Éros et Psyché (Giraud)/01
Éros et Psyché
Saturne.
Jupiter.
Apollon.
Mercure.
Mars.
Bacchus.
Pluton.
Éros.
Le prêtre de Jupiter.
Le père de Psyché.
Le vieux pâtre.
Un bouvier.
Un jeune berger.
Un autre jeune berger.
Junon.
Vénus.
Diane.
Psyché.
La mère de Psyché.
Les deux sœurs de Psyché.
Une femme.
Une autre femme.
La vieille servante.
Une jeune fille.
Une autre jeune fille.
Scène I
(Le sommet de l’Olympe, azur et soleil. Le festin des Dieux. Un hémicycle de colonnes de marbre, adossé à la crête du mont, du haut duquel Saturne, immobile et presque statue, domine la table, plongé dans un rêve sans fin. Les Immortels sont assis autour de Jupiter. Derrière eux, tapisserie vivante et mouvante, leurs animaux familiers : l’aigle de Jupiter, le paon de Junon, la chouette de Minerve, le tigre de Bacchus, l’oiseau-lyre d’Apollon, le serpent de Mercure. Des ramiers volent en couronne au-dessus de la tête blonde de Vénus. Un siège reste vide : celui d’Éros qui, accoudé à la terrasse, regarde en bas, vers la terre.)

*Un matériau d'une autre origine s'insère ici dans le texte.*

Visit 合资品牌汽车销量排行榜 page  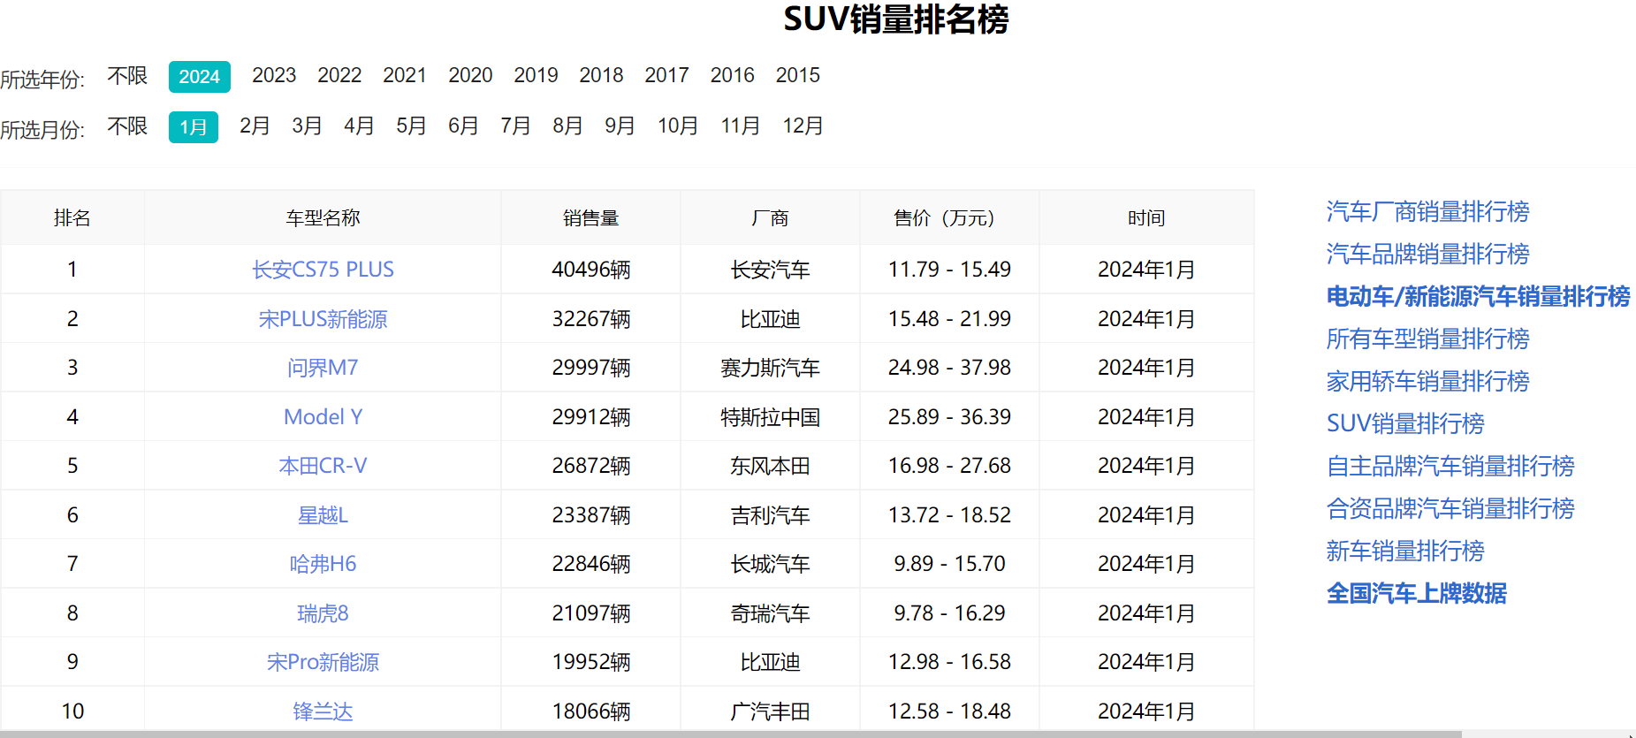[x=1450, y=508]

Éros ! Désir des Dieux et des hommes, flambeau
Resplendissant, faiseur de blessures profondes,
Archer au front doré de fier es boucles blondes,
À quoi rêvez-vous donc de la sorte ?
J’ai beau
Vous convier du geste à la table éclatante,
Vous restez immobile…
Il nous boude : voilà huit jours qu’il est ainsi…
Ô mon fils adoré ! quel étrange souci
Vers le pavé de marbre incline ainsi ta tête ?

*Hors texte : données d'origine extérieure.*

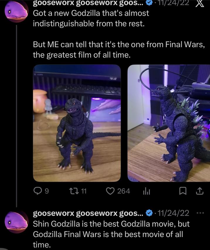Open the front-view Godzilla figure photo
Viewport: 210px width, 250px height.
click(77, 123)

À te voir mes ramiers roucoulent tristement…
Éros ! reprends ta place à l’éternelle fête,
Car pour te présenter le nectar écumant,
Voici la rose Hébé près du brun Ganymède !
Éros ! raconte-nous le chagrin qui t’obsède !
T’aurions-nous offensé ? N’avons-nous pas tous fait
Tout ce que tu voulais, ô Désir ?
Que vous manque-t-il donc, ô mon fils ?
Quoi ! Tu peux t’ennuyer dans ce palais vermeil,
Parmi l’azur royal, sous ce divin soleil ?
L’homme est heureux : il a le ciel gris et la pluie !
Il se moque de nous !
Comme je donnerais votre Olympe vermeil,
Votre immuable azur, votre incessant soleil,
Pour le jour indécis dont la vapeur changeante
Baigne le tronc noueux des saules qu’elle argenté !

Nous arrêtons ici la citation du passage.